Each entry needs to be copied exactly, with nothing left out.

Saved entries
=====
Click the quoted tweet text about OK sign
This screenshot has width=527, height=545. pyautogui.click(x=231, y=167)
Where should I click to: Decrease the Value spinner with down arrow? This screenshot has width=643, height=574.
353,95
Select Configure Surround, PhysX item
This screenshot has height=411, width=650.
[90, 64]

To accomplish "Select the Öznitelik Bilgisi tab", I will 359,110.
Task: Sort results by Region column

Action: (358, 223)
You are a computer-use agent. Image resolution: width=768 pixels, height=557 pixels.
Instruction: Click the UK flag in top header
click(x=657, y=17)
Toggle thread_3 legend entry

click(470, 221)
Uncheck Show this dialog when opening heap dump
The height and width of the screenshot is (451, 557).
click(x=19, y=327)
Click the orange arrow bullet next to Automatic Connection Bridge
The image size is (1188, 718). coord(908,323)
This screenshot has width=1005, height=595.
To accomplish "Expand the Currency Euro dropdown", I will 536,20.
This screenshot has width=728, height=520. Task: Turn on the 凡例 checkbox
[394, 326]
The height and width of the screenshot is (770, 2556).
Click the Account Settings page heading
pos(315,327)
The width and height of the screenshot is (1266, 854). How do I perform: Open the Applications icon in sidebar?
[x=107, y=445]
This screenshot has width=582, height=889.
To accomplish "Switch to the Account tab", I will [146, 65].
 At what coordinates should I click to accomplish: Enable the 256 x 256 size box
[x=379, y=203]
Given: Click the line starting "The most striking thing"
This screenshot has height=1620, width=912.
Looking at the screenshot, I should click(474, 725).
=====
▶ Result of the exercise
Click the quoted tweet text about OK sign
This screenshot has width=527, height=545. pyautogui.click(x=231, y=167)
Where should I click to: Decrease the Value spinner with down arrow? This screenshot has width=643, height=574.
353,95
Select Configure Surround, PhysX item
This screenshot has height=411, width=650.
[90, 64]

To accomplish "Select the Öznitelik Bilgisi tab", I will 359,110.
Task: Sort results by Region column

Action: (358, 223)
You are a computer-use agent. Image resolution: width=768 pixels, height=557 pixels.
Instruction: Click the UK flag in top header
click(x=657, y=17)
Toggle thread_3 legend entry

click(470, 221)
Uncheck Show this dialog when opening heap dump
The height and width of the screenshot is (451, 557).
click(x=19, y=327)
Click the orange arrow bullet next to Automatic Connection Bridge
The image size is (1188, 718). coord(908,323)
This screenshot has width=1005, height=595.
To accomplish "Expand the Currency Euro dropdown", I will 536,20.
This screenshot has width=728, height=520. Task: Turn on the 凡例 checkbox
[394, 326]
The height and width of the screenshot is (770, 2556).
Click the Account Settings page heading
pos(315,327)
The width and height of the screenshot is (1266, 854). How do I perform: Open the Applications icon in sidebar?
[x=107, y=445]
This screenshot has width=582, height=889.
To accomplish "Switch to the Account tab", I will [146, 65].
 At what coordinates should I click to accomplish: Enable the 256 x 256 size box
[x=379, y=203]
Given: Click the line starting "The most striking thing"
This screenshot has height=1620, width=912.
Looking at the screenshot, I should click(474, 725).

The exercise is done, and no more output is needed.